--- Текст для чтения ---
= = =

Духовенство и дворянство яростно его возненавидели за инициативную роль в деле отобрания церковных имуществ. Но они были бессильны и поэтому нисколько Талейрана не интересовали. Торжествовавшая в Национальном собрании буржуазия демонстративно возблагодарила так кстати выступившего епископа отенского тем, что в феврале 1790 года избрала его президентом Национального собрания. Он быстро шел в гору.

Во время громадного торжества праздника Федерации (14 июля 1790 года, в первую годовщину взятия Бастилии) Талейран появился в своем импозантном епископском одеянии во главе духовных лиц, примкнувших к новому устройству церкви. Он изображал своей особой слияние братства евангельского и братства революционного в единое гармоническое целое. Он оказался в центре действия. Он величаво благословил королевскую семью, Национальную гвардию, членов Национального собрания, несметные толпы обнажившего пред ним свои головы народа, он отслужил молебен у алтаря, воздвигнутого посредине колоссальной площади. Этот смиренный служитель Христа, этот бескорыстный аристократ, так всецело служащий возрождению отечества, возбуждал в теснившихся вокруг него доверчивых массах в этот день даже некоторое умиление.

= = =

--- Фрагмент набора данных ---
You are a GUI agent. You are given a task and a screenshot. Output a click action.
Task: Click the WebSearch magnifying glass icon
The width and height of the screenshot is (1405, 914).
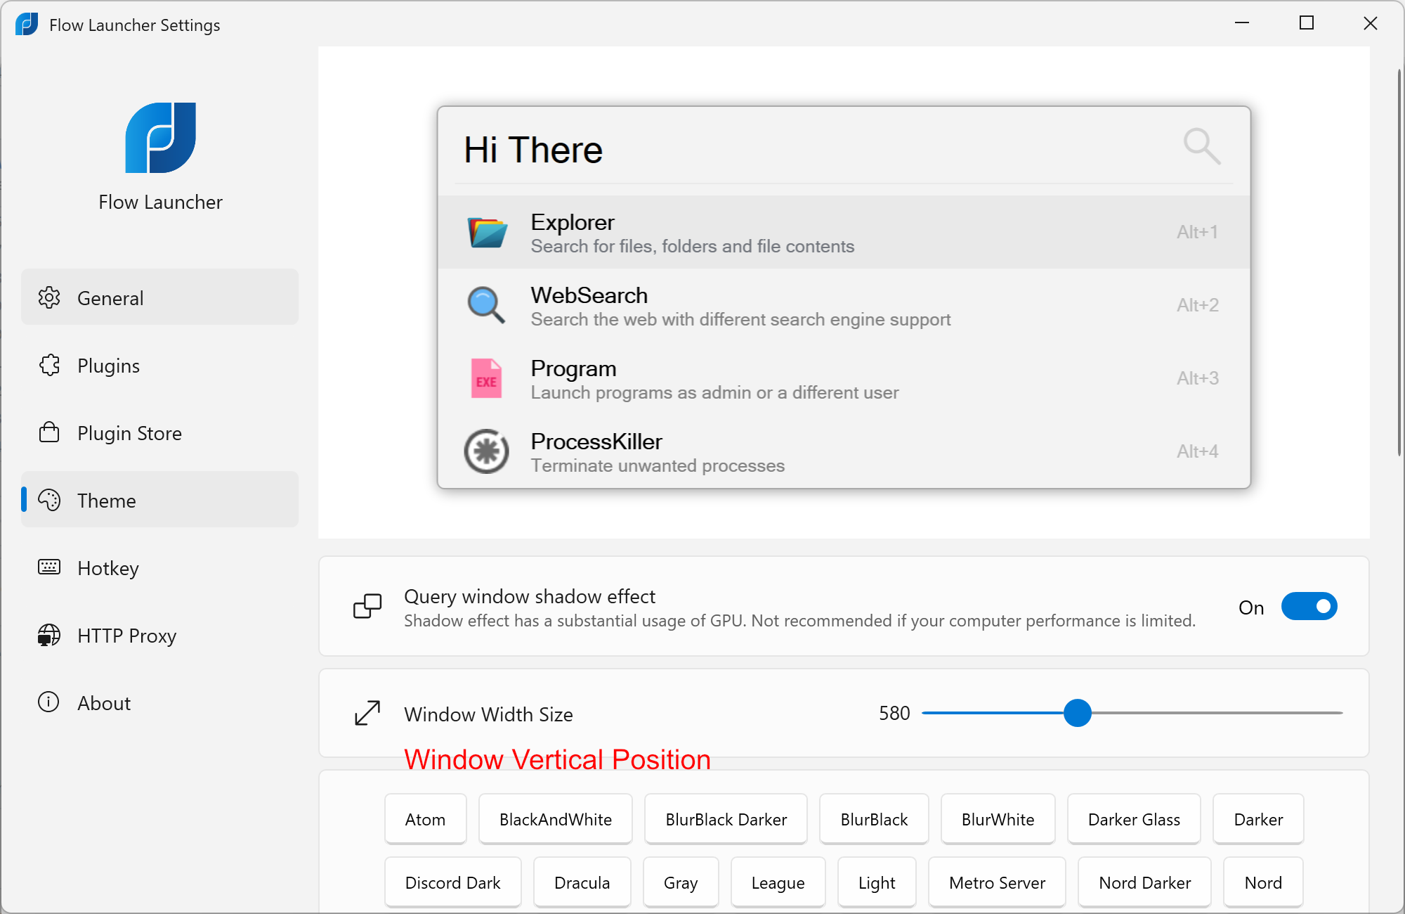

= = =

--- Задания ---
• 1. Ответьте по тексту о Талейране:
(a) Кто яростно возненавидел Талейрана за его роль в отобрании церковных имуществ?
(b) Когда Национальное собрание избрало его своим президентом?
(c) Какую годовщину отмечали на празднике Федерации 14 июля 1790 года?
• 2. Продолжите текст о Талейране с того места, на котором он заканчивается.

--- Ответы ---
• 1.
(a) Духовенство и дворянство.
(b) В феврале 1790 года.
(c) Первую годовщину взятия Бастилии.

• 2.
 

 

Праздник Федерации на Марсовом поле (гравюра Гельмана с рис. Моне).

 

Сам Талейран, впрочем, тоже всегда с удовольствием об этом дне вспоминал, но вот почему: к вечеру он освободился и, не теряя времени, поехал в игорный дом, где ему так неслыханно повезло, что он сорвал банк. Сорвав банк, он отправился на веселый обед к знакомой даме (графине Лаваль). После обеда он снова съездил в игорный притон, — но уже в другой, и тут произошел изумительный в картежной истории случай: он снова сорвал банк! «Я вернулся тогда к госпоже Лаваль, чтобы показать ей золото и банковые билеты. Я был покрыт ими. Между прочим, и шляпа моя была ими полна». Так с воодушевлением повествовал он об этом отрадном событии много лет спустя барону Витролю, когда речь зашла о дне праздника революционного братства 14 июля 1790 года.

Вскоре снова пригодилась Талейрану его епископская митра: он посвятил в епископы тех присягнувших новому устройству церкви священников, которых папа воспретил посвящать и которых другие епископы не желали посвятить.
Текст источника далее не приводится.